Short task: Copy the lines below exactly, from the first one through the line that contains "(1127, 143).".

Source records:
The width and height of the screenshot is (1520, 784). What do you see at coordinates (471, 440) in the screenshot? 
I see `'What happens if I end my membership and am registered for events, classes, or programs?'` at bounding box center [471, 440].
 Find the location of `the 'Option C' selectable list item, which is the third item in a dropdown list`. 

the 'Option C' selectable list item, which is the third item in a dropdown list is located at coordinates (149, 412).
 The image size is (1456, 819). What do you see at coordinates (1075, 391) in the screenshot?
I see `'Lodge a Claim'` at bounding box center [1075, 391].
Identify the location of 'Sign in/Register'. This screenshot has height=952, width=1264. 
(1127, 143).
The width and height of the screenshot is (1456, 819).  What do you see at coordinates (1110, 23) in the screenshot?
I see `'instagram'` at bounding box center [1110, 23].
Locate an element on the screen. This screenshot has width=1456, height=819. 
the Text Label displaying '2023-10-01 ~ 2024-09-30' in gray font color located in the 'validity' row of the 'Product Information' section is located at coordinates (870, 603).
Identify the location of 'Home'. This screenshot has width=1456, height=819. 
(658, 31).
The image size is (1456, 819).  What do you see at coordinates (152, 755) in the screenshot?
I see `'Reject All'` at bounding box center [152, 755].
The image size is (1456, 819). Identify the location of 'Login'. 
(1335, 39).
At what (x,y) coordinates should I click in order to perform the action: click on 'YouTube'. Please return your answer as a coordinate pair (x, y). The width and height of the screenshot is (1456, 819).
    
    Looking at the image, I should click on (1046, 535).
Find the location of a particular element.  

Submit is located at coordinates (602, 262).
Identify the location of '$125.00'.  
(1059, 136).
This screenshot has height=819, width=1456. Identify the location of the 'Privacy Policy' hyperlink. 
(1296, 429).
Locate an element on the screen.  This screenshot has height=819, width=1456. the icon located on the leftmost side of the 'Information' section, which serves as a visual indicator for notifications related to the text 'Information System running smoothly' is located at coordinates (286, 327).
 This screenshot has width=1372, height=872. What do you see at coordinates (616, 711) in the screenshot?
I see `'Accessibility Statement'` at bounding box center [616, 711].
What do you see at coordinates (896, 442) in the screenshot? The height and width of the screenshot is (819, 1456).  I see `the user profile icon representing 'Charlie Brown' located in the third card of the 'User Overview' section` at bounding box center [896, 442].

Answer to this task:
The width and height of the screenshot is (1520, 784). What do you see at coordinates (471, 440) in the screenshot? 
I see `'What happens if I end my membership and am registered for events, classes, or programs?'` at bounding box center [471, 440].
 Find the location of `the 'Option C' selectable list item, which is the third item in a dropdown list`. 

the 'Option C' selectable list item, which is the third item in a dropdown list is located at coordinates (149, 412).
 The image size is (1456, 819). What do you see at coordinates (1075, 391) in the screenshot?
I see `'Lodge a Claim'` at bounding box center [1075, 391].
Identify the location of 'Sign in/Register'. This screenshot has height=952, width=1264. 
(1127, 143).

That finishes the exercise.